According to Bloomberg, Delrahim is concerned that by trying to put the kibosh on the merger, the states are diverging from federal regulators and are trying to block the deal on their own. The FCC and the DOJ are the two main federal regulatory agencies that needed to sign off on the transaction and both have done so. T-Mobile persuaded the FCC to give the merger a thumbs up by promising to cover 97% of the country (85% of rural America) with low-band 5G signals within the first three years after the merger closes. The carrier also said that during the same time period it would cover 75% of the U.S. with 5G signals; this would be accomplished by employing the 2.5GHz mid-band airwaves it would acquire from Sprint. Among other promises made, T-Mobile told the FCC that within the first three years after the merger closes, 63% of its customers in the states will be able to access download data speeds of 100Mbps or faster verifiable through a drive test.
Justice Department's antitrust chief says that the states should not be allowed to muck up a "national settlement"
To placate the DOJ, Sprint agreed to sell Dish Network its prepaid businesses for $5 billion in an attempt to turn the satellite television provider into a replacement for Sprint. Dish will also receive 9.3 million customers, 7,500 retail locations, 400 employees and 14MHz of 800MHz spectrum. It also will sign a seven-year MVNO agreement with T-Mobile that will allow Dish to start selling wireless service under its name while it builds a standalone 5G network.

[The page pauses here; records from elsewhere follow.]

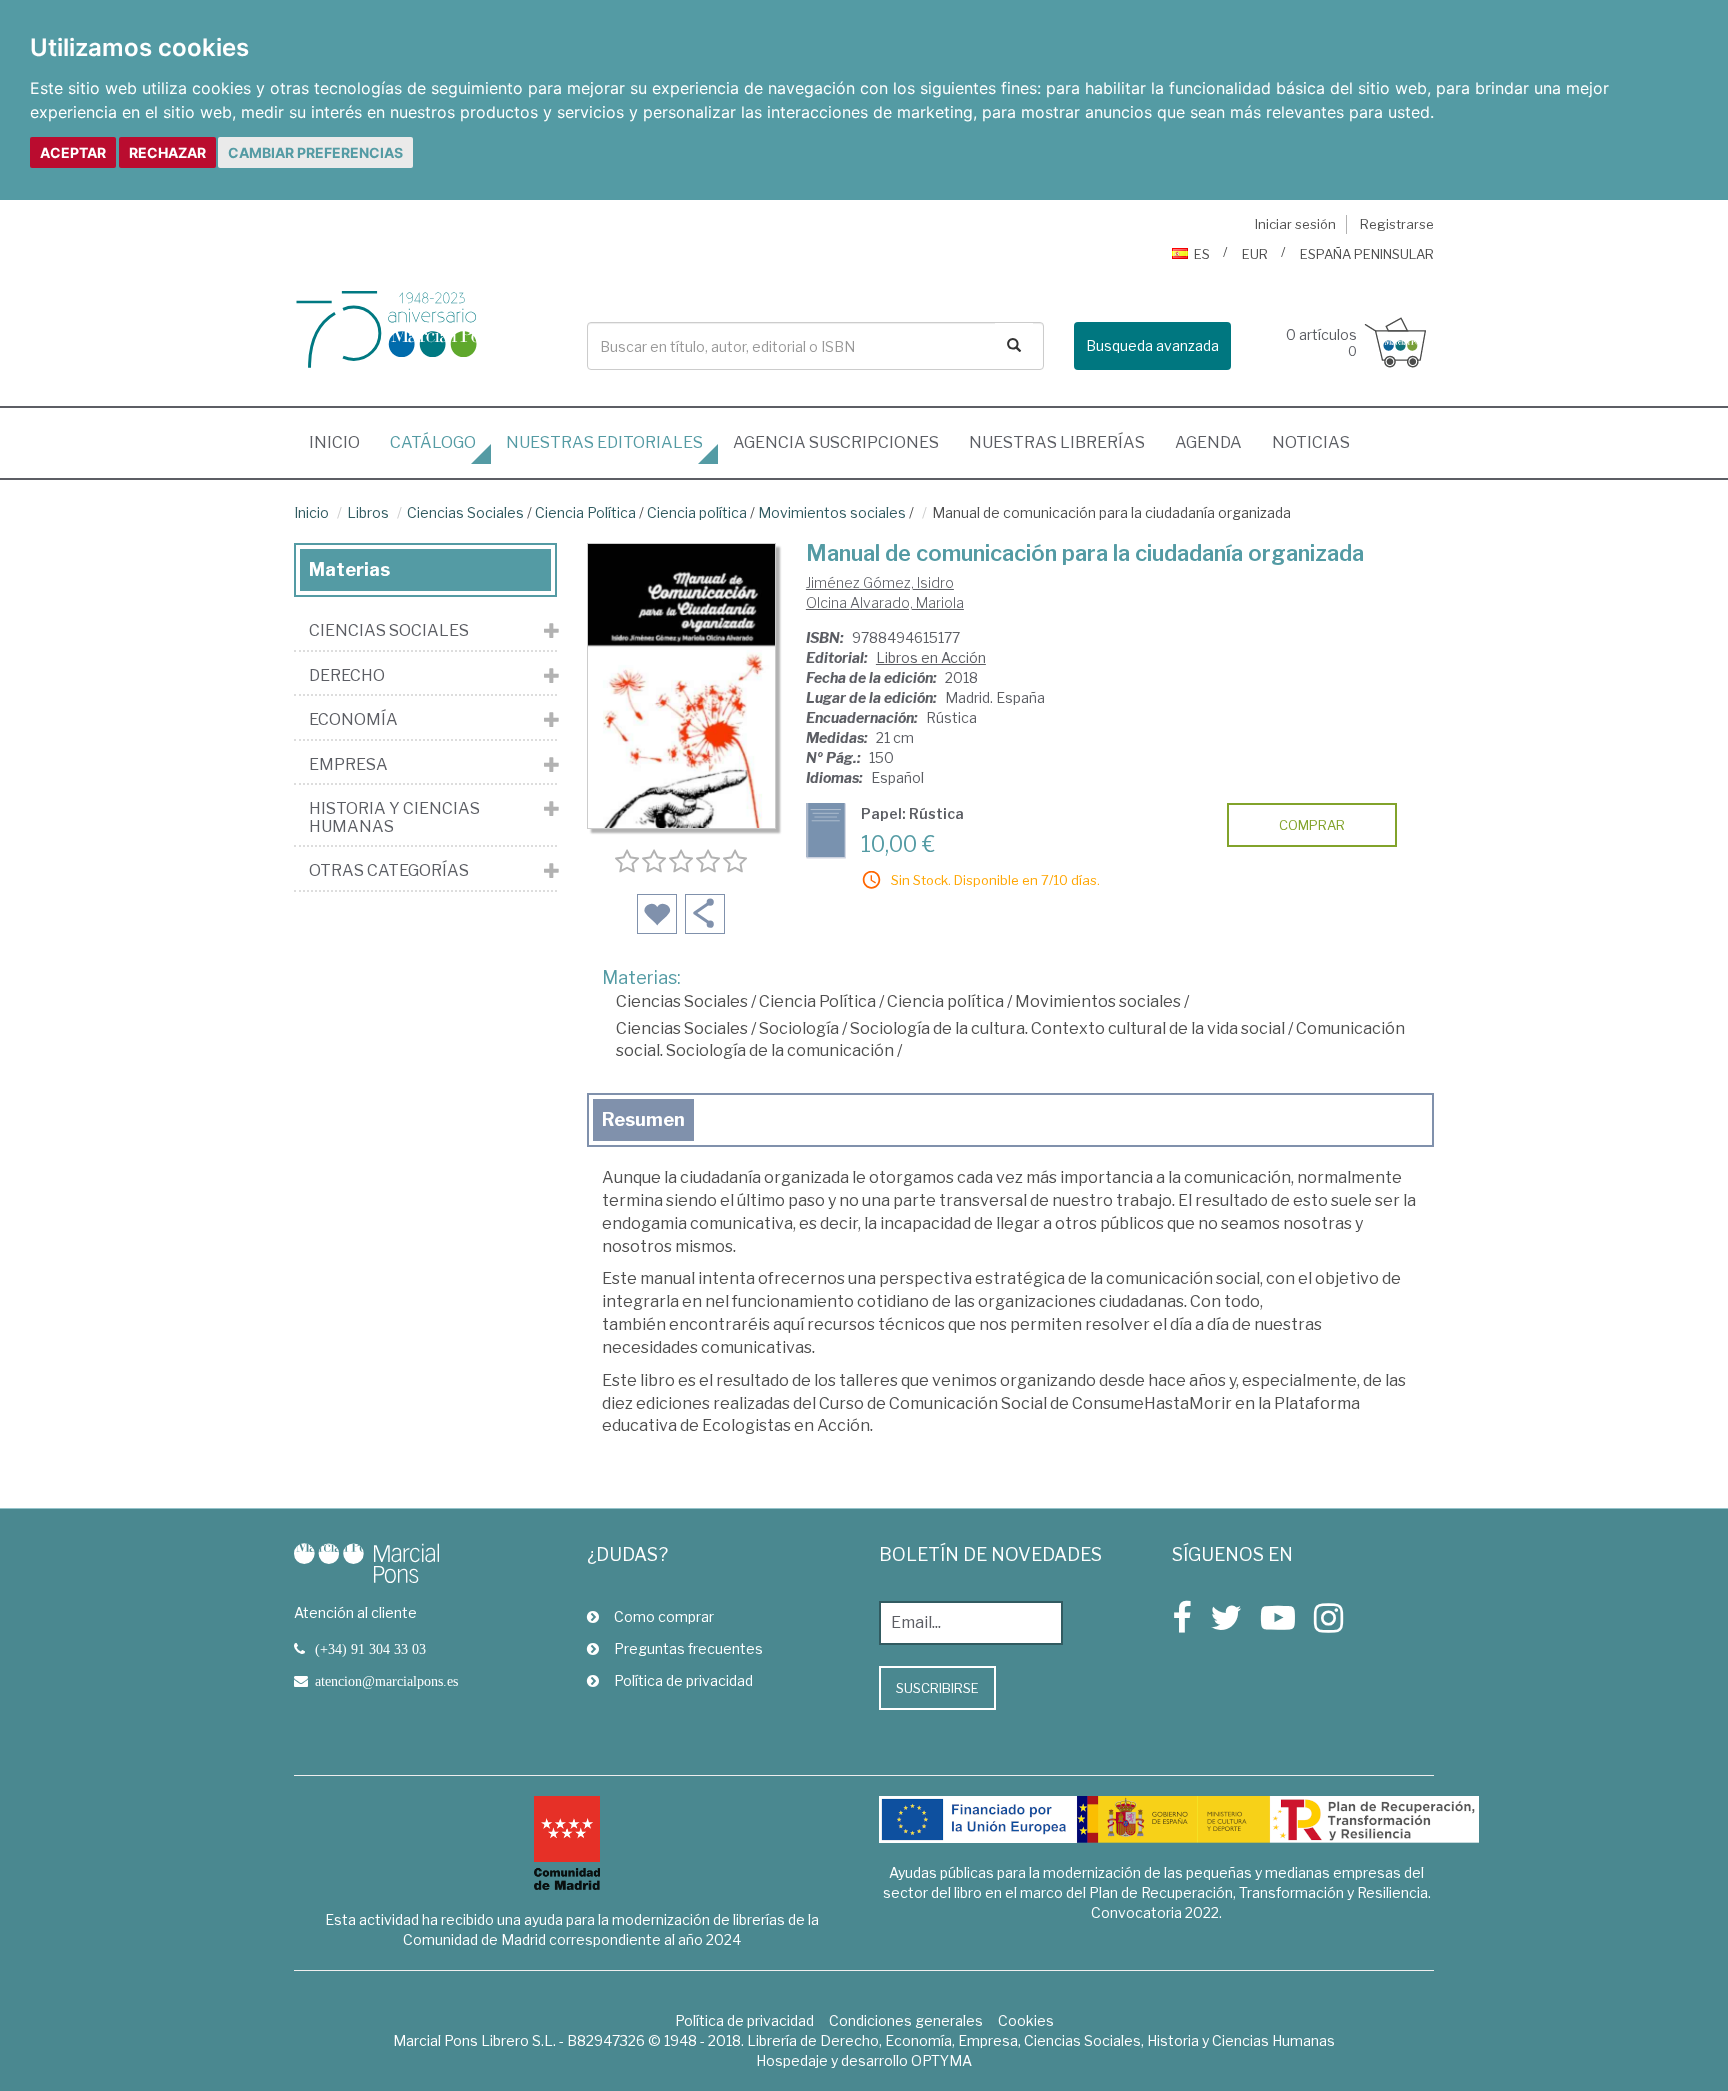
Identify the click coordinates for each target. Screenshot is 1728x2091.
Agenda (1208, 442)
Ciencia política (697, 512)
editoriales (604, 442)
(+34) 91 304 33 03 (370, 1649)
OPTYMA (941, 2060)
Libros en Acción (931, 657)
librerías (1057, 442)
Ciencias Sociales (465, 512)
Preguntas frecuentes (688, 1648)
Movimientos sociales (832, 512)
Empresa (348, 765)
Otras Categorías (389, 871)
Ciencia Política (585, 512)
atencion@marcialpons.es (386, 1681)
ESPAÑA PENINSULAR (1367, 254)
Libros (368, 512)
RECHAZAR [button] (167, 152)
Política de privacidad (683, 1680)
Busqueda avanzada (1152, 345)
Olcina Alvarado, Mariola (885, 602)
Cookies (1026, 2020)
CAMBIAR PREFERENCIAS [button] (315, 152)
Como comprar (664, 1616)
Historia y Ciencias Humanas (394, 817)
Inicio (342, 442)
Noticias (1311, 442)
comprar (1312, 825)
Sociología (799, 1028)
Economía (353, 720)
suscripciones (836, 442)
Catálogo (433, 442)
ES (1202, 254)
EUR (1255, 254)
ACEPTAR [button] (73, 152)
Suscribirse (937, 1688)
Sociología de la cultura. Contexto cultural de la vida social (1067, 1028)
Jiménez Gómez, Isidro (880, 582)
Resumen (643, 1119)
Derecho (347, 676)
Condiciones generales (906, 2020)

Delrahim made a speech in Washington, complaining that if the states are allowed to block a national settlement from going through "that will wreak havoc on parties' ability to merge and the government's ability to settle cases, and cause real uncertainty in the market for mergers and acquisitions." During the speech, Delrahim said that his argument isn't that states shouldn't have the ability to enforce merger laws. The point of his argument is that the courts shouldn't block a deal or agree to a settlement that is "incompatible with the relief secured by the federal government."

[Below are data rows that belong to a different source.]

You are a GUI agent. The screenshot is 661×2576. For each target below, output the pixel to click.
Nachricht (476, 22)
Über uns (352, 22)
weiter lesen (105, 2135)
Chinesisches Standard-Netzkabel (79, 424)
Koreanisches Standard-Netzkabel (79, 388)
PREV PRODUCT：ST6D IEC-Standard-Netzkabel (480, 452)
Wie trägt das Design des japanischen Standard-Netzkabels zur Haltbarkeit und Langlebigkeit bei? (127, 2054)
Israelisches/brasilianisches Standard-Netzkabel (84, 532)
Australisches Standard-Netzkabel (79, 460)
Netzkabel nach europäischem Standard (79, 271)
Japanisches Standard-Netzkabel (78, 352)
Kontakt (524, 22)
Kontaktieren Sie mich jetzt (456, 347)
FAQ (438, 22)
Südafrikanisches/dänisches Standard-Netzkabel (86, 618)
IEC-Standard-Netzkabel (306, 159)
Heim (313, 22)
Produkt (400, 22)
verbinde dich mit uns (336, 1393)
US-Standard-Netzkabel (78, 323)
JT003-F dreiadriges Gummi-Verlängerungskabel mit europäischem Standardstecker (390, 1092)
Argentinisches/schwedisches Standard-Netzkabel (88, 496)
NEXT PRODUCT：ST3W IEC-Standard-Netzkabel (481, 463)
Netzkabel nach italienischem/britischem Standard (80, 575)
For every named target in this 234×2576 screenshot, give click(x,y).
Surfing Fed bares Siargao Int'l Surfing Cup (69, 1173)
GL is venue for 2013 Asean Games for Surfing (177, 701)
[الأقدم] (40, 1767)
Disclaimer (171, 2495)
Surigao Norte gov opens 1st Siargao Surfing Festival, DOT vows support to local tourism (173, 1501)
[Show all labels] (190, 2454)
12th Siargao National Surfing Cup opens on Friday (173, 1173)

Sometime this month, Judge Vincent Marrero will announce his decision. During the bench trial (no jury was present), former Sprint CEO Marcelo Claure testified that if the merger with T-Mobile is blocked, Sprint will have to raise prices. DING! That rings a bell, doesn't it? The outcome of a victory for the states would result in the very thing that they are suing to prevent. And if you can wrap your head around that, another Sprint executive says that if the deal does not get done, Sprint might have to shut its doors. DING! The states are concerned that if the merger goes through, Sprint will disappear reducing the number of major U.S. carriers to three. But here is a Sprint executive who says that the same thing could occur if the states are successful in blocking the merger. And frankly, we can't imagine that Judge Marrero doesn't see this either.

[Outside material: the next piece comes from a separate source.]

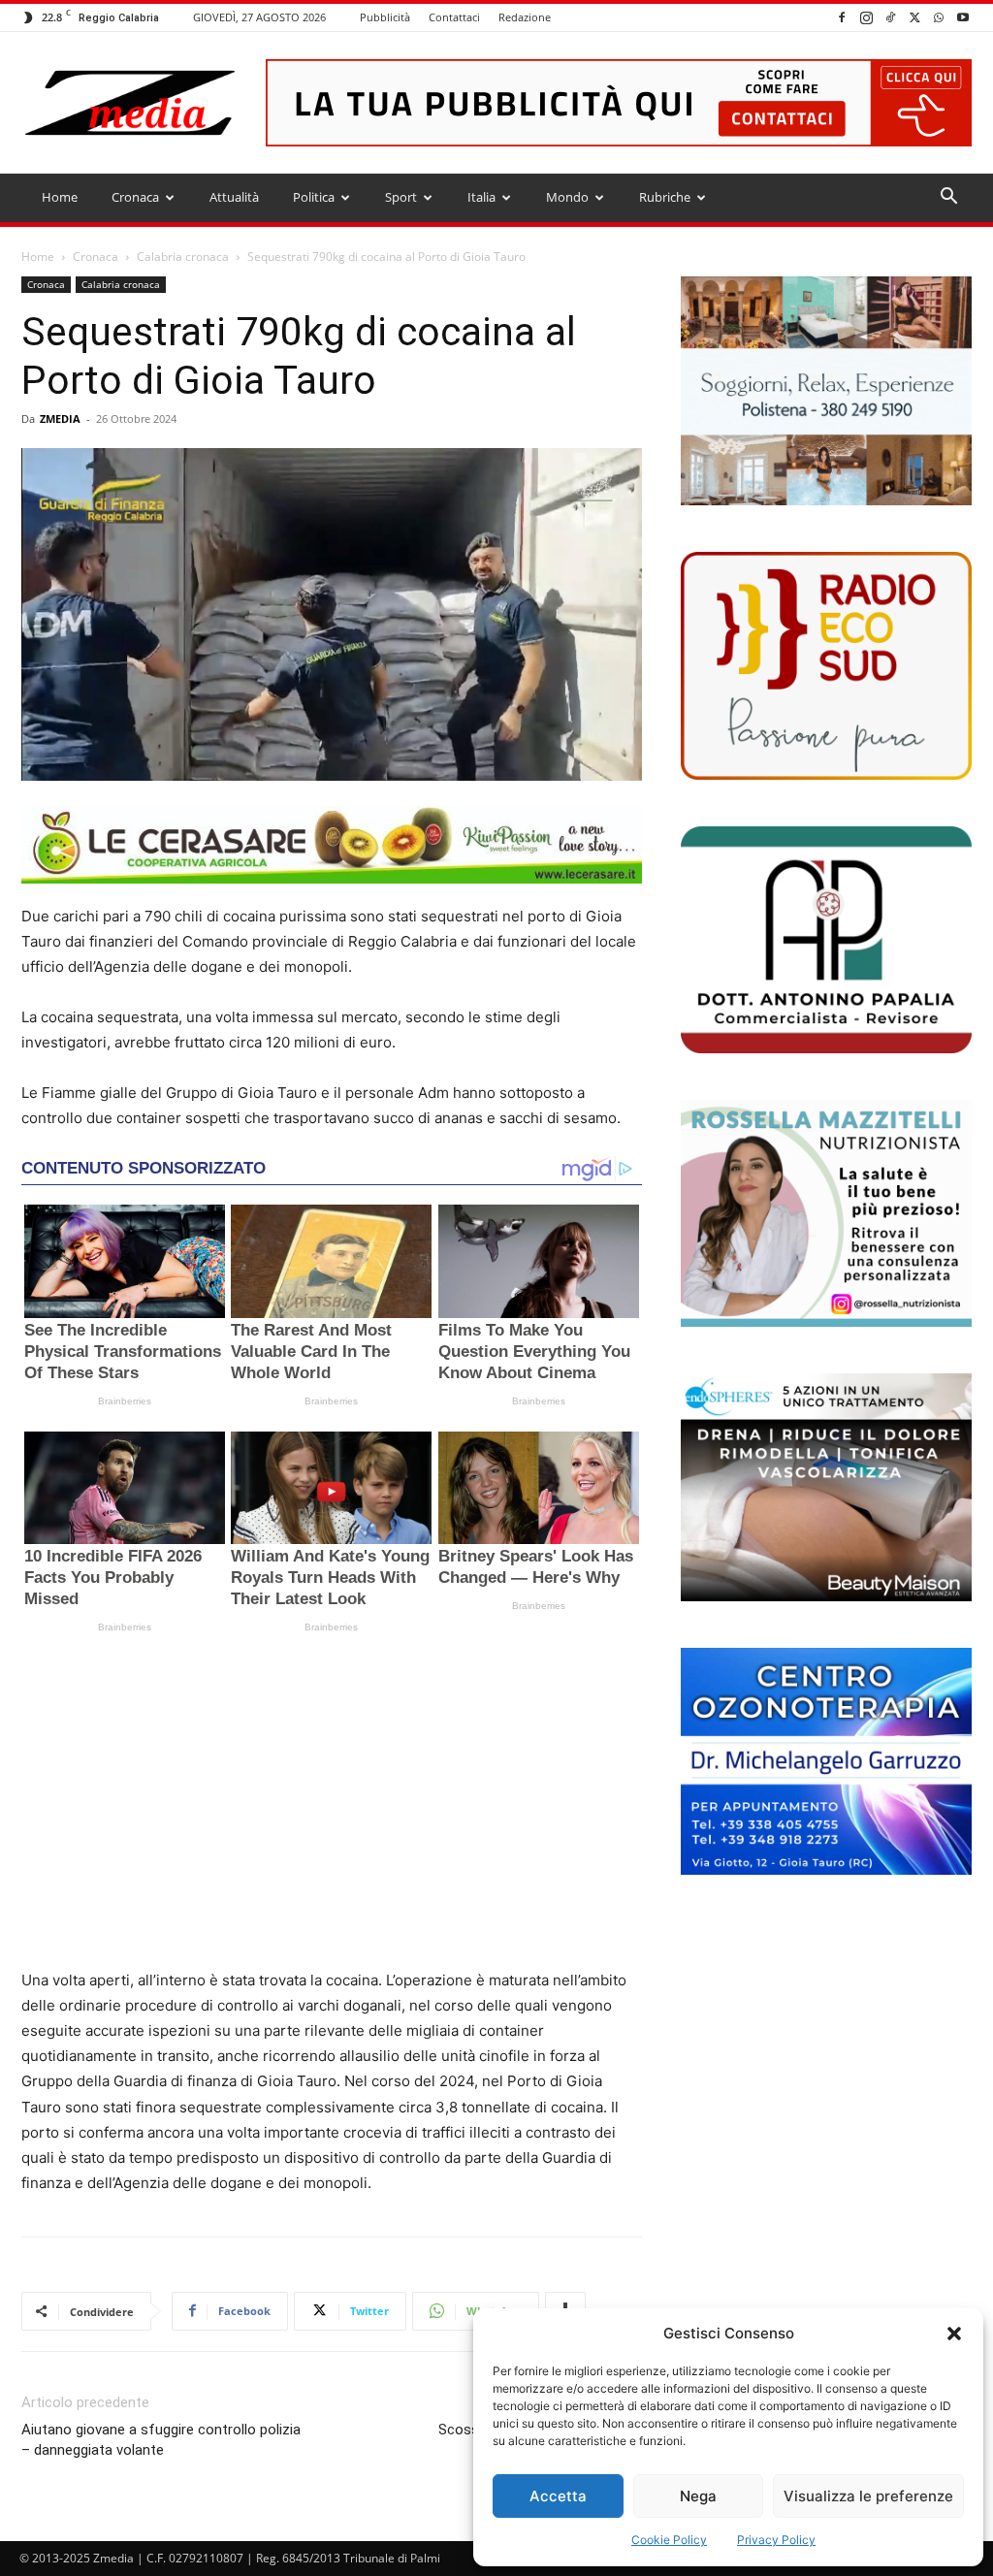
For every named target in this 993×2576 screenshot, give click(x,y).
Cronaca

The spread between the theoretical value of Sprint if the deal were to be approved and the actual value of the company's stock right now has ballooned to $3.82. The higher this spread, the more skepticism on Wall Street that the deal will close in its present form. On January 2nd the spread was $2.84 after hitting a low of 53 cents just one month after the deal was announced on April 29th, 2018.
Besides the lawsuit filed by the state attorneys general, the merger needs to be approved by California's Public Utility Commission and the deal between Sprint and Dish that the DOJ gave thumbs up to must be reviewed by Judge Thomas Kelly under the Tunney Act. The latter calls for an independent review of any agreement made by the Justice Department to make sure that it is in the public interest.